It Is Possible To Care At Scale?

Seth Godin asked the question, I’m just stewing on it. 

When we moved last year I had to get new internet service set up at our new place. 

The company said, in my order and on my receipt, I was going to get these “signal booster” plug-ins for the house. They were a free add-on with the package I picked. Cool.  

But the boosters didn’t come with the router at first and I didn’t really think about it again after I got things up and running. 

Which is to say I didn’t think about it until a few weeks ago when I set up a wireless speaker in the kitchen and it occasionally stuttered. 

If I’m doing dishes to my music – I don’t want it to stutter. 

The De La Soul’s full catalog is streaming. I can’t have it gurgling. 

I googled what could be going wrong and the internet said “check your wifi signal, it’s probably weak.”  

Where are my signal boosters now?!

I pulled up the original receipt and read the fine print. I was entitled to up two free signal boosters if they decided I needed them, which they would know in the first month or so of me getting the service, aka over a month ago.  

So how would they know if I added a device several months after I got the service? I called them. Then I sat on hold. Then I impatiently engaged the chatbot on their website until I agreed to be connected to a live, text-only agent.

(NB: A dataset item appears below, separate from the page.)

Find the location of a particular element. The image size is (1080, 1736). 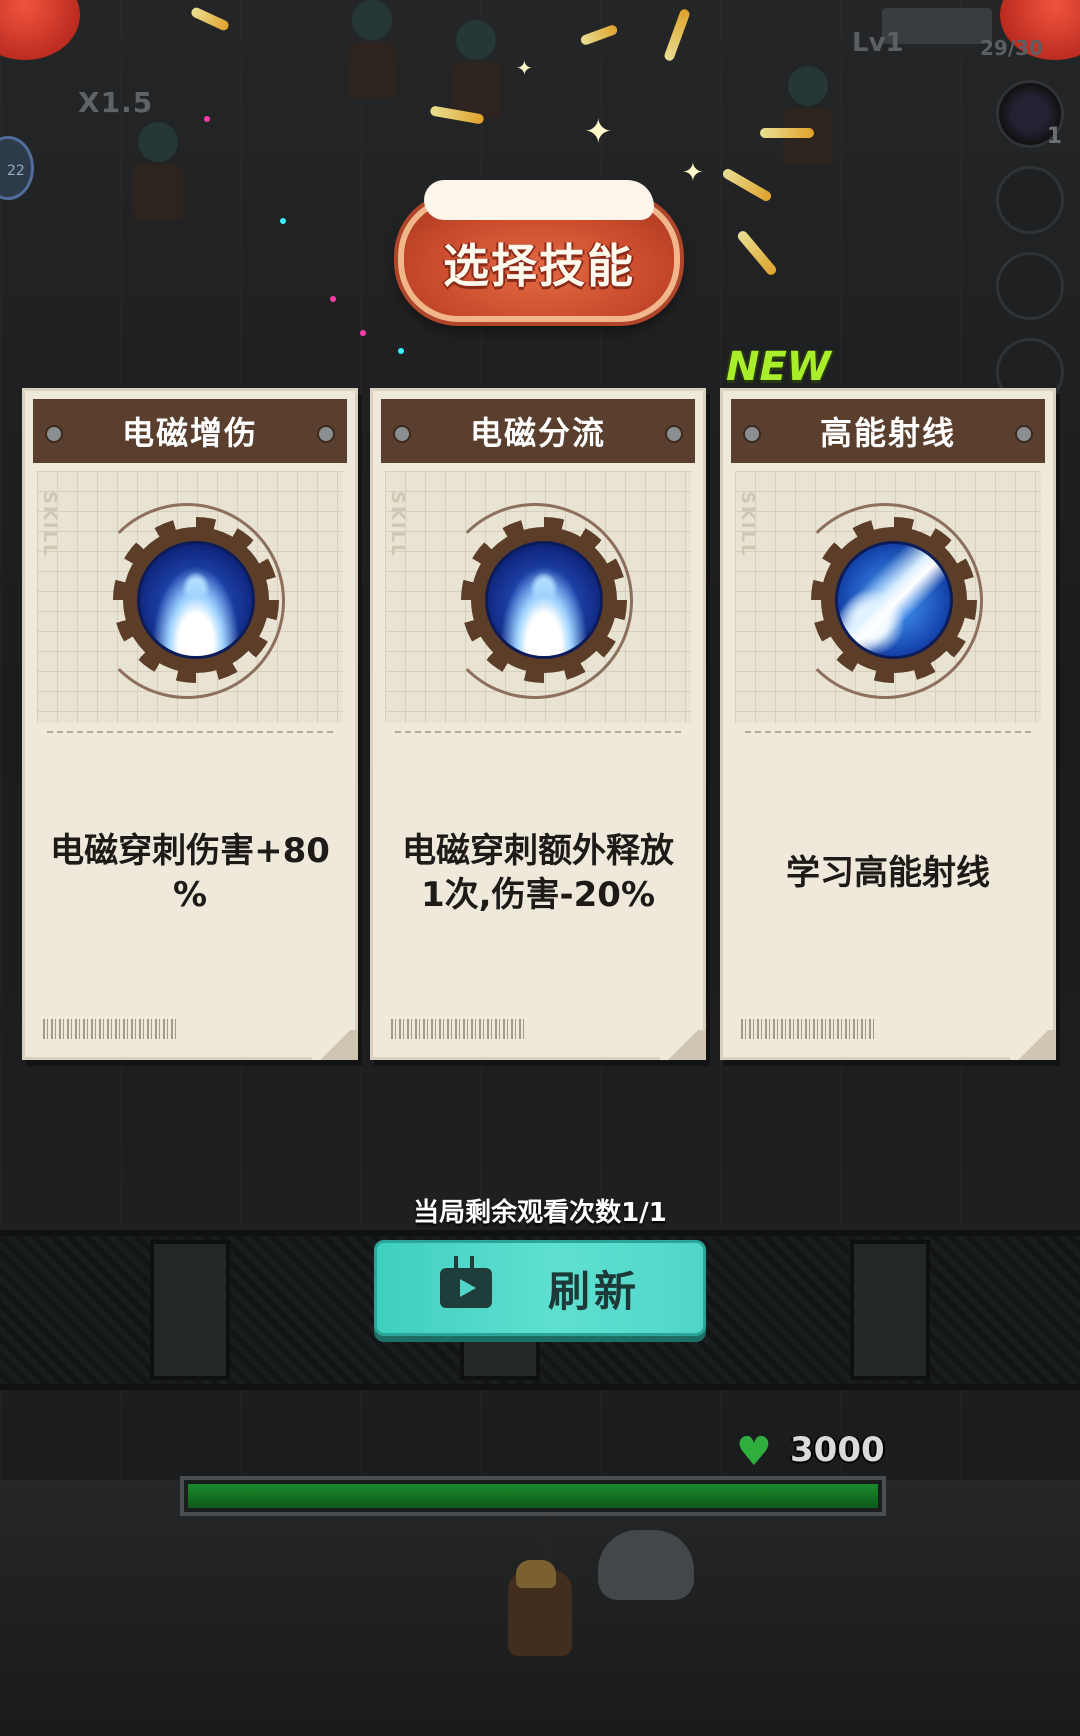

game-speed-label: X1.5 is located at coordinates (116, 102).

So far – you (re: internet company) can NOT care at scale. If anything, you’ve built a system that scales via not caring.  

I felt like a number. I felt like an idiot (I am normally the fine-print reading guy). I felt like… I was going to get my signal boosters – but it was now a question of if I’d get them by kicking and screaming or, my preferred method, kissing and scrapping.*

I went to work with my chat agent. I was pleasant. I was kind. I was patient. And even though the company decided against giving me the signal boosters because my usage didn’t suggest I needed them, this person overturned the company’s decision. 

So can you care at scale? 

Yes. But here’s how (back to Godin, because he says it better than I can). Emphasis added:

Caring at scale can’t be done by the CEO or a VP. But what these folks can do is create a culture that cares. They can hire people who are predisposed to care. They can pay attention to the people who care and measure things that matter instead of chasing the short term.

Large organizations have significant structural advantages. But the real impacts happen when they act like small ones.

One-to-many relationships are inherently depersonalized. The bigger the organization, the less personal the relationship you have with it, and internally – the organization has with its people. 

BUT

One-to-one relationships are purely personal. If the culture of the firm understands when to turn up the “make the non-scaling human-to-human/one-to-one right choice” – the firm can care at scale. 

My chat agent new this. And so did her company (this time at least). Bravo. 

Stew on that. 

Ps. I left a giant company to help lead a small company with exactly this concept at the core of everything I believe. Of course Godin says it *this* perfectly. I’m striving for it. What about you?

*re: kissing and scrapping. Just consider the deftness of Q-Tip persuasively saying, “now why you wanna go and do that love, huh?”